*DOCUMENT PASSAGE:*

--*--

If \(x \not\in F_m\) and \(m\ge k\), then by (*) we obtain \[|g_m(x)-f(x)| \leq 2^{1-m}.\]
Thus we pick \(m\in \mathbb N\) so that \(2^{1-m}<\varepsilon\) and note that \[\begin{aligned} &\mu \left(\{x \in X:|g_m(x)-f(x)| \geq \varepsilon\}\right) \\ &\qquad \leq \mu\left(\{x \in F_m^c:|g_m(x)-f(x)| \geq \varepsilon\}\right)+\mu(F_m) \ _{\overrightarrow{m\to \infty}} \ 0. \end{aligned}\]
We have shown that \(g_k=f_{n_k} \ _{\overrightarrow{k\to \infty}} \ f\) in measure, but then \(f_n \ _{\overrightarrow{n\to \infty}} \ f\) in measure, since \[\begin{gathered} \{x \in X:|f_n(x)-f(x)| \geq \varepsilon\} \subseteq\\ \{x \in X: |f_n(x)-f_{n_k}(x)| \geq {\varepsilon}/{2}\} \cup \{x \in X: |f_{n_k}(x)-f(x)| \geq {\varepsilon}/{2}\}. \end{gathered}\]
If \(f_n \ _{\overrightarrow{n\to \infty}} \ g\) in measure, then \[\begin{gathered} \{x \in X: |f(x)-g(x)| \geq \varepsilon\}\subseteq \\ \{x \in X: |f(x)-f_n(x)|\geq {\varepsilon}/{2}\} \cup \{x \in X: |f_n(x)-g(x)|\geq {\varepsilon}/{2}\}. \end{gathered}\]
Since \(\varepsilon>0\) is arbitrary we deduce that \[\mu(\{x \in X: |f(x)-g(x)| \geq \varepsilon\})=0,\] showing that \(f=g\) a.e. on \(X\).$$\tag*{$\blacksquare$}$$
Although the notions of measurable sets and measurable functions represent new tools, we should not overlook their relation to the older concepts they replaced. Littlewood aptly summarized these connections in the form of three principles:
Three Littlewood principles
Every set is nearly a finite union of intervals.

--*--

Records excerpted from a collection:

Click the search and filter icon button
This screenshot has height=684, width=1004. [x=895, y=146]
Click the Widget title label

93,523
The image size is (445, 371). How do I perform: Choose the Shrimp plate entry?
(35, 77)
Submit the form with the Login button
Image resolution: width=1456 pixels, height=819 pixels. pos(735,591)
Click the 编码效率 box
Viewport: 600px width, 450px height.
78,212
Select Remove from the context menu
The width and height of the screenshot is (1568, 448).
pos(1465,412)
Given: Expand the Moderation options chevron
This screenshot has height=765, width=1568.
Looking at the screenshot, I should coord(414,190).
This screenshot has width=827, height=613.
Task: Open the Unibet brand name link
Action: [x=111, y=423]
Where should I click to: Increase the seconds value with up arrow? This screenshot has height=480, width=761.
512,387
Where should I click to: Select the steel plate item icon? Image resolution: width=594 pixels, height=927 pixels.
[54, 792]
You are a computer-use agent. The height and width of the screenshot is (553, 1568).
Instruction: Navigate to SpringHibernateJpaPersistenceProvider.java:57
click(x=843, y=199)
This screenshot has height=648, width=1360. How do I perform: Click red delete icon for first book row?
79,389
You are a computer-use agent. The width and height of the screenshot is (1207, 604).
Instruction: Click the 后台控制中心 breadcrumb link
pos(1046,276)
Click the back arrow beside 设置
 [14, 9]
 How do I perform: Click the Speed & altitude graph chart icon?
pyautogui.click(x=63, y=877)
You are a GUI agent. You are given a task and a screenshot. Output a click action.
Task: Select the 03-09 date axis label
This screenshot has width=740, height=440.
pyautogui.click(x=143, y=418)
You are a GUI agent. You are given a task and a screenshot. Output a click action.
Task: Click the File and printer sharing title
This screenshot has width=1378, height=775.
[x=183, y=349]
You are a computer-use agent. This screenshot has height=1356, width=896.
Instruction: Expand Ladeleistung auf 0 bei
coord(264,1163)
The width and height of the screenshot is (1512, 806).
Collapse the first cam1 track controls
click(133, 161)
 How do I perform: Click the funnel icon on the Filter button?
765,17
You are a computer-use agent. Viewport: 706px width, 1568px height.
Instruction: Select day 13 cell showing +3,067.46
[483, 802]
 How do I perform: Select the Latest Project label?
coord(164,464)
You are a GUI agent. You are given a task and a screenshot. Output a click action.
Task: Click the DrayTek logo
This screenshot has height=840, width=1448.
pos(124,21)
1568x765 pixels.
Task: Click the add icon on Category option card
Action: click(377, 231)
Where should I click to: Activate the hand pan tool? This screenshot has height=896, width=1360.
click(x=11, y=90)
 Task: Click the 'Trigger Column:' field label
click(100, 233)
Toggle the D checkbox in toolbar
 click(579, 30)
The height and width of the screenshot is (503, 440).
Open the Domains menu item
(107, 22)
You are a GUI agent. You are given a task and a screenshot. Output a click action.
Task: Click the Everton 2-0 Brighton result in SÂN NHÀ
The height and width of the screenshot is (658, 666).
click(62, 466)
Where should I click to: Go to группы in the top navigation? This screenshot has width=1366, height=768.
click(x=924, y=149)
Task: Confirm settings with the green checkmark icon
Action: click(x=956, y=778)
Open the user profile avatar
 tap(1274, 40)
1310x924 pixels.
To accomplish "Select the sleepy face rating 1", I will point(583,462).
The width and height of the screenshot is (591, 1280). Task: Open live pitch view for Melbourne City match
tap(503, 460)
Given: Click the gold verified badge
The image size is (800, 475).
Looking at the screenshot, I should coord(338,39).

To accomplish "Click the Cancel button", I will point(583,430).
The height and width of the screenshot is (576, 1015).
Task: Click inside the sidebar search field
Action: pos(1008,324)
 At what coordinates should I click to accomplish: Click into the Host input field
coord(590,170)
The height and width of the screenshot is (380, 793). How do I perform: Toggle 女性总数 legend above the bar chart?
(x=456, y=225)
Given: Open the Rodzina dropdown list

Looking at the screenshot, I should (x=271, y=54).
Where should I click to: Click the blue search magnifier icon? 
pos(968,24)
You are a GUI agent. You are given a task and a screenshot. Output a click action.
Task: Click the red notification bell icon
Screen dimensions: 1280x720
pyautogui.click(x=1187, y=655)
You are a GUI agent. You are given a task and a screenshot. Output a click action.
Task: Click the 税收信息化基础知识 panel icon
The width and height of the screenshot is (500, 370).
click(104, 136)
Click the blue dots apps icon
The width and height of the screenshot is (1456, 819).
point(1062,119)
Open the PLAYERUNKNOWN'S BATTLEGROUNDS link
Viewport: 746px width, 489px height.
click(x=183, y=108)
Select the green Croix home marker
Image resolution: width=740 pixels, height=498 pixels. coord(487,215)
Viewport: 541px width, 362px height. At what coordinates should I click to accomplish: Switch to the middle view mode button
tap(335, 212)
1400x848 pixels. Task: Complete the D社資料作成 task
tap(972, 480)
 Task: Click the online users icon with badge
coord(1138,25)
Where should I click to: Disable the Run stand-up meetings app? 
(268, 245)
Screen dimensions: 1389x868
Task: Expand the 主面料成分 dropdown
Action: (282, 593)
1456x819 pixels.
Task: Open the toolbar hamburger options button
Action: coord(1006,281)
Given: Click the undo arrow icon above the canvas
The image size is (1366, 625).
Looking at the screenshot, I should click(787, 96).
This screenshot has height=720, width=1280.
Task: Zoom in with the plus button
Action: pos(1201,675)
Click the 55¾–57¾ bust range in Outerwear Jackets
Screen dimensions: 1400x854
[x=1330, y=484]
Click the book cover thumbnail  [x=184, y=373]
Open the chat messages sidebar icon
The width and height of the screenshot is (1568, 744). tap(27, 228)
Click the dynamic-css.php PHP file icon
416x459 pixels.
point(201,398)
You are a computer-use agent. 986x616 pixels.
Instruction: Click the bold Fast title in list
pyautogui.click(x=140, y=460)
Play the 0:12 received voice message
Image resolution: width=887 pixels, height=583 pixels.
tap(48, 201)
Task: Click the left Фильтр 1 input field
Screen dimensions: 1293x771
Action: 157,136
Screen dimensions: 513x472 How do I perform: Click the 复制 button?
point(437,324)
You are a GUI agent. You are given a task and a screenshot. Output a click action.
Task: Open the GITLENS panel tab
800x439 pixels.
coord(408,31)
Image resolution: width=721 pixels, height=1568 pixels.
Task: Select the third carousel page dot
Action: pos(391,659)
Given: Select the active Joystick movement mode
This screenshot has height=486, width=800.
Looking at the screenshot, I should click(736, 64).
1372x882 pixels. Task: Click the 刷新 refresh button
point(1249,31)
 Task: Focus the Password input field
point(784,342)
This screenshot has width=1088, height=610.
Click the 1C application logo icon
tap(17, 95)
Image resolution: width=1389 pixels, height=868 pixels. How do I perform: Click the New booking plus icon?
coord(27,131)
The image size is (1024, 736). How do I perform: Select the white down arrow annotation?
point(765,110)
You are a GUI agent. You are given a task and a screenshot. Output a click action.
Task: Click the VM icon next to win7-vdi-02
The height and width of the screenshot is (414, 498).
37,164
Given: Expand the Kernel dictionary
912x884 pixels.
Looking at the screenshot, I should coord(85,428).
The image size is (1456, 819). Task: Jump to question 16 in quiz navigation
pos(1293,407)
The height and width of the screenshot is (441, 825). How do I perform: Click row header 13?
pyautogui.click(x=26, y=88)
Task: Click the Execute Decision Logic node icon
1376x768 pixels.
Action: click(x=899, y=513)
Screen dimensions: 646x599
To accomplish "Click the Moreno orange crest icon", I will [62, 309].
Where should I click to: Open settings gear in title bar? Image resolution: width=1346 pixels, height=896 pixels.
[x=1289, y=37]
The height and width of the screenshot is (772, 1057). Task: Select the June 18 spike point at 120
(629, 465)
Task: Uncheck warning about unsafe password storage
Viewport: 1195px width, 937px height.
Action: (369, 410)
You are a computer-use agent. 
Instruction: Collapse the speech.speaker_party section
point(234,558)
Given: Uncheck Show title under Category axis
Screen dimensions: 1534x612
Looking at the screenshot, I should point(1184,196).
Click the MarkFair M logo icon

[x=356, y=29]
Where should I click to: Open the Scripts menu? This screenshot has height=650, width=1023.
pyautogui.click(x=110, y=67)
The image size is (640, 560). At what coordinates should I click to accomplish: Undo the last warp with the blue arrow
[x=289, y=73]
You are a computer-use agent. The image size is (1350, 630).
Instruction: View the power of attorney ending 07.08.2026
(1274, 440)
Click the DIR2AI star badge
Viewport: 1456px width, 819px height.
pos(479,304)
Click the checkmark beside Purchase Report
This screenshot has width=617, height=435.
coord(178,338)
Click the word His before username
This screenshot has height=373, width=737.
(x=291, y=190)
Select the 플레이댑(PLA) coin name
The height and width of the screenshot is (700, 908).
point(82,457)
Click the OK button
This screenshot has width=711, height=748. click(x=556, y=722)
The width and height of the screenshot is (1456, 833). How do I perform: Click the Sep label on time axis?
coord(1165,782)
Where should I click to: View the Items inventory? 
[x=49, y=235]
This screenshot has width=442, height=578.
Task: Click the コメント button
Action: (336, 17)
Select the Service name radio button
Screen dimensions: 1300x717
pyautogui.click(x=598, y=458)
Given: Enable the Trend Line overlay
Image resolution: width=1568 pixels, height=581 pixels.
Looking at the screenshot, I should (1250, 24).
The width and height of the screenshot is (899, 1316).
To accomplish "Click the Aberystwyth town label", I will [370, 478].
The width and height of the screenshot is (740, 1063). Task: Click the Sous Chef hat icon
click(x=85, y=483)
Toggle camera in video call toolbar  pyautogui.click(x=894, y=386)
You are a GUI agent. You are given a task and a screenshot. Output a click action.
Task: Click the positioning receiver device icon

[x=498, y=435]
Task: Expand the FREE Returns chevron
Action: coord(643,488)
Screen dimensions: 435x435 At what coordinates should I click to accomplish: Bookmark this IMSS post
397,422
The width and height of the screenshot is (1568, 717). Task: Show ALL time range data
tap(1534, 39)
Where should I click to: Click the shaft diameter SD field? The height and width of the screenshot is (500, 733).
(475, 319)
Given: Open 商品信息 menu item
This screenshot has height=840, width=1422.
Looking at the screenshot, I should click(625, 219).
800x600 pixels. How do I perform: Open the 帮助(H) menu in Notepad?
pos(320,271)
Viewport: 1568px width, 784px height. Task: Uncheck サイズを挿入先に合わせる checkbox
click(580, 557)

--*--

*COMPLETE THE FOLLOWING:*
A - Answer these questions about the measure theory passage, one line each:
(i) When x is not in F_m and m ≥ k, what upper bound does the passage give for |g_m(x) − f(x)|?
(ii) What does the passage conclude about f and g at the end of the proof?
(iii) According to the first of Littlewood's three principles, every set is nearly what?
B - In the entries, return the stretch from the line that contains "Click the checkmark beside Purchase Report" through the line that contains "click(x=85, y=483)", both lines included, copied exactly.

*ANSWERS BY TASK:*
A -
(i) 2^(1−m)
(ii) f = g a.e. on X
(iii) A finite union of intervals

B -
Click the checkmark beside Purchase Report
This screenshot has width=617, height=435.
coord(178,338)
Click the word His before username
This screenshot has height=373, width=737.
(x=291, y=190)
Select the 플레이댑(PLA) coin name
The height and width of the screenshot is (700, 908).
point(82,457)
Click the OK button
This screenshot has width=711, height=748. click(x=556, y=722)
The width and height of the screenshot is (1456, 833). How do I perform: Click the Sep label on time axis?
coord(1165,782)
Where should I click to: View the Items inventory? 
[x=49, y=235]
This screenshot has width=442, height=578.
Task: Click the コメント button
Action: (336, 17)
Select the Service name radio button
Screen dimensions: 1300x717
pyautogui.click(x=598, y=458)
Given: Enable the Trend Line overlay
Image resolution: width=1568 pixels, height=581 pixels.
Looking at the screenshot, I should (1250, 24).
The width and height of the screenshot is (899, 1316).
To accomplish "Click the Aberystwyth town label", I will [370, 478].
The width and height of the screenshot is (740, 1063). Task: Click the Sous Chef hat icon
click(x=85, y=483)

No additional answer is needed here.